A blog for better streets and public spaces in Portland, Maine.

Thursday, July 17, 2014

Maine DOT goofs up, but publicity, bike/ped activism is making it right

Here's the good news: the Maine DOT is planning routine maintenance of the well-used Casco Bay Bridge sidewalk this summer, in a project starting next week. So kudos to them for keeping important infrastructure, used by hundreds of people every day, in good working condition.

Here's the bad news, though: our highway engineers in Augusta forgot that people actually rely on the sidewalk that they're repairing, and neglected to make any credible detour plans for the project.

As told in greater detail in yesterday's Portland Press Herald story, the state's transportation agency hadn't made any plans to create a temporary walkway as a detour on the main route between Portladn and South Portland for the 3-week period of construction. Instead, the construction plan apparently expected pedestrians, joggers, and wheelchair users to make their way across the bridge on the roadway's bike lanes – in close proximity to cars and trucks going 40 miles-per-hour.

When Portland's Bike and Pedestrian Advisory Committee learned of this plan at our regular monthly meeting earlier this week — just one week before construction began — we immediately reached out to the City of South Portland's bike and pedestrian advocates, the Bicycle Coalition of Maine, and Portland Trails.

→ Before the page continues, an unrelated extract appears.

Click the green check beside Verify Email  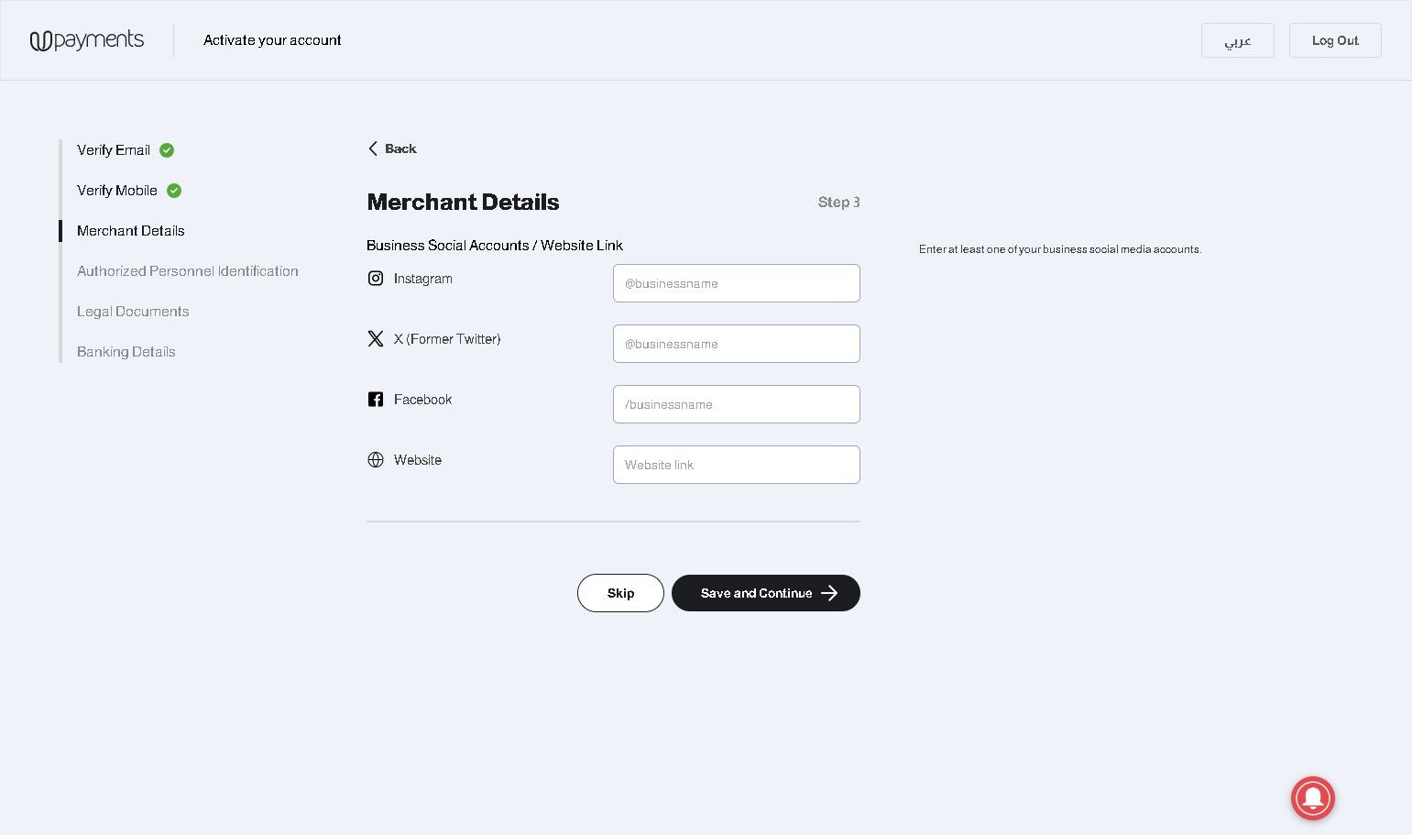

The next day, the Press Herald story linked above ran on the front page with a dramatic photo — attracting a lot more attention to the problem.

Today, though, we're hearing that the DOT is floating new plans to keep most of the bridge's sidewalk open, with a much shorter sidewalk detour on the "lift span" part of the drawbridge where the actual work is taking place.

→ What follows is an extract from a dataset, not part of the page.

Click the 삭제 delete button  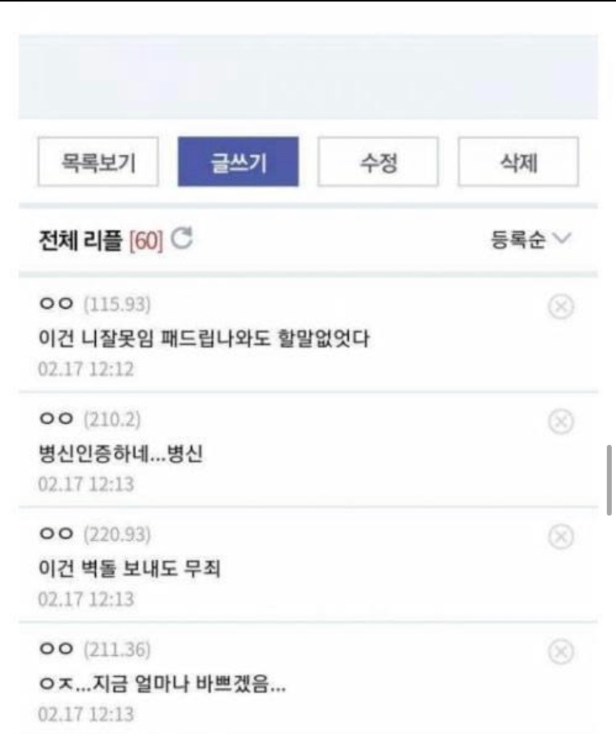(519, 162)
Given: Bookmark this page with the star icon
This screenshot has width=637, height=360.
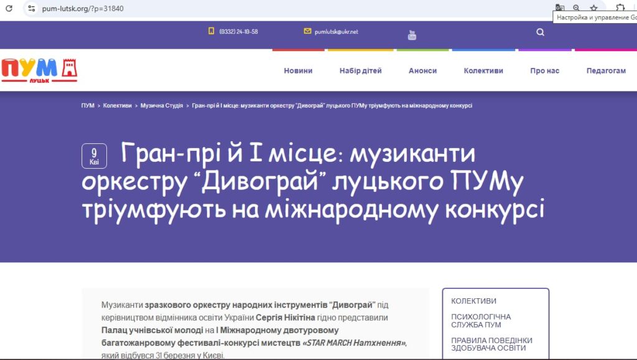Looking at the screenshot, I should click(x=594, y=8).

The whole episode has been embarrassing for the Maine DOT — and rightfully so. Just last month the agency was just boasting that it had adopted a "complete streets" policy, but this gaffe makes it clear that its old, motorists-first mentality persists in the bureaucracy.

Still, thanks to rapid and coordinated responses from Portland and South Portland advocates, the upcoming bridge project won't be nearly as disruptive or dangerous as it might have been.

Photo at left by John Brooking. 
These signs, as seen on July 17, are meant to notify pedestrians of the proposed bridge closure — but they're located far away from the sidewalk in the roadway's median, and have been overlooked by most of the bridge's pedestrian users.